(Beginning of Dataset extract)
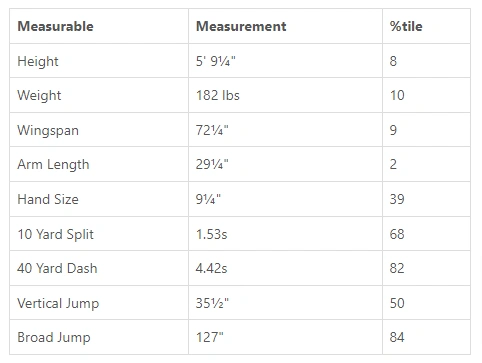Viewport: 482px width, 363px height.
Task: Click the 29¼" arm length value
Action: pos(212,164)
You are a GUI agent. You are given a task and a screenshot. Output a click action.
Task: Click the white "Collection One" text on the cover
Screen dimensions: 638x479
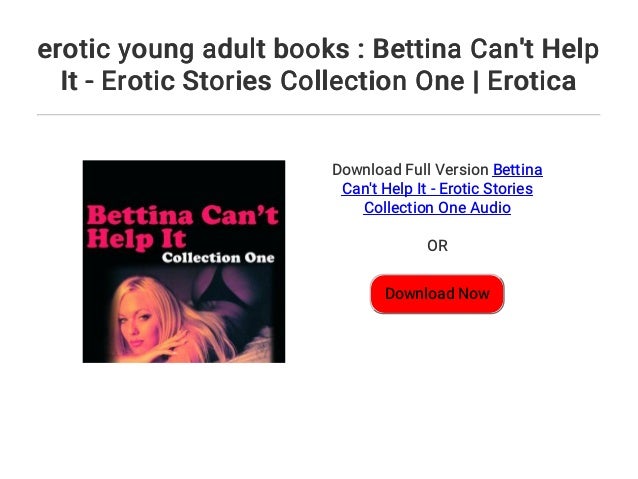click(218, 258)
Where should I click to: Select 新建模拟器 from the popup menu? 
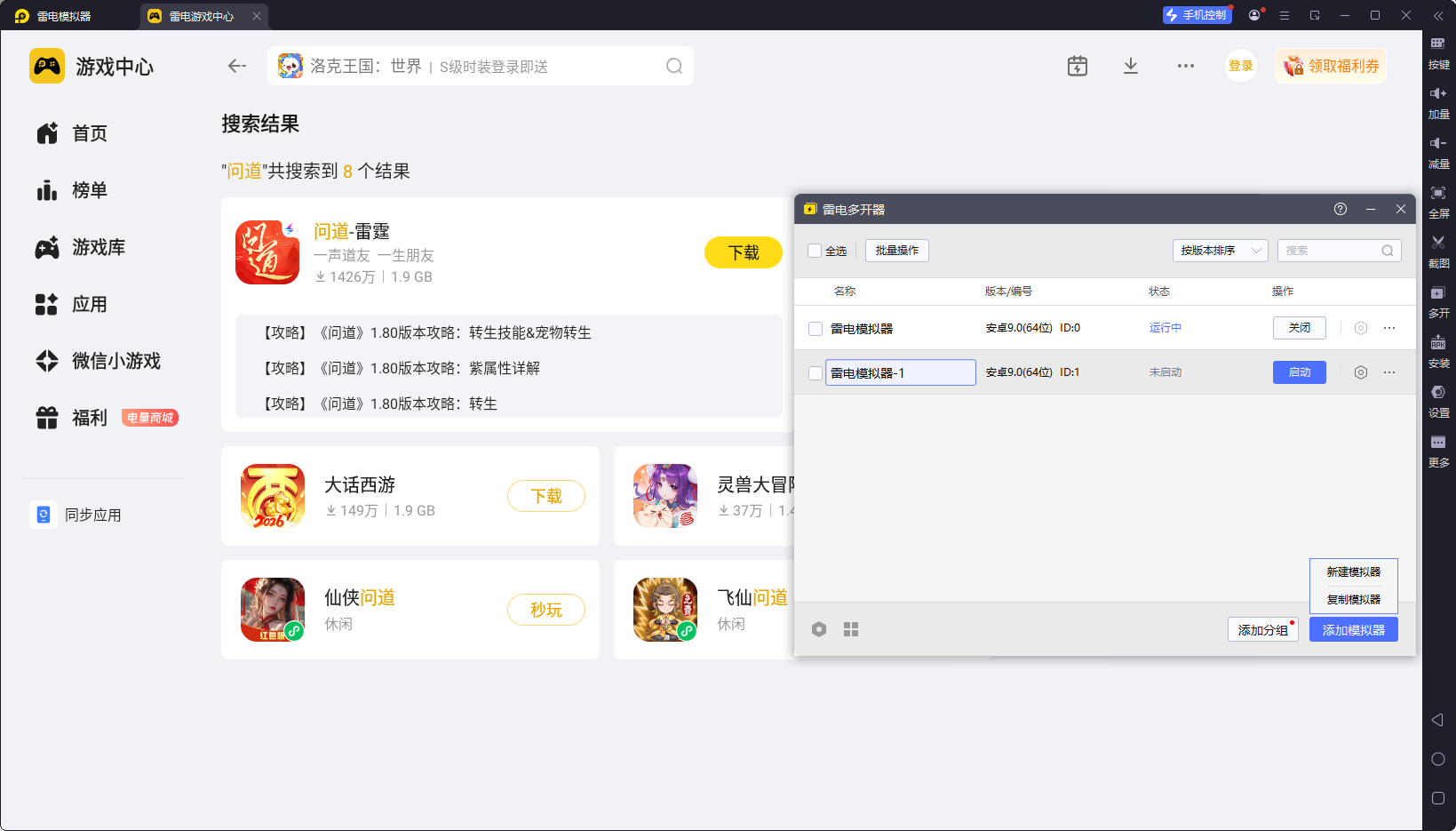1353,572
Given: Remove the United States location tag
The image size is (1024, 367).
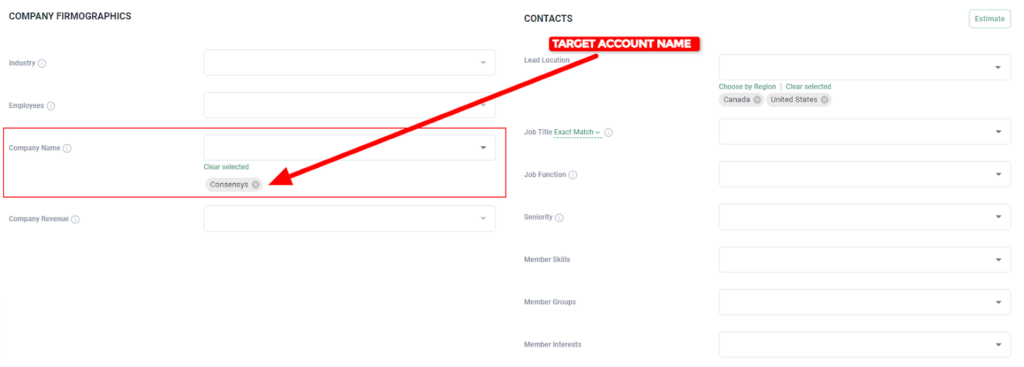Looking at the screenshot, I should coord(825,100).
(End of Dataset extract)
(Beginning of Dataset extract)
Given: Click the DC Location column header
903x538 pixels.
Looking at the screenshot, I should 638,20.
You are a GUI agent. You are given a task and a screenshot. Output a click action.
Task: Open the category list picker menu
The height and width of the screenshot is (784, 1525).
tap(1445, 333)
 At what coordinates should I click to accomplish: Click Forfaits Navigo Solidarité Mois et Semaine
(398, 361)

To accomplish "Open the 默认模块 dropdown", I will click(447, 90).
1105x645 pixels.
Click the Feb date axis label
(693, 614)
(End of Dataset extract)
> [Try it]: Each line of the material that contains the string "Open" has to be copied out.

> [The completed task]:
Task: Open the category list picker menu
To accomplish "Open the 默认模块 dropdown", I will click(447, 90).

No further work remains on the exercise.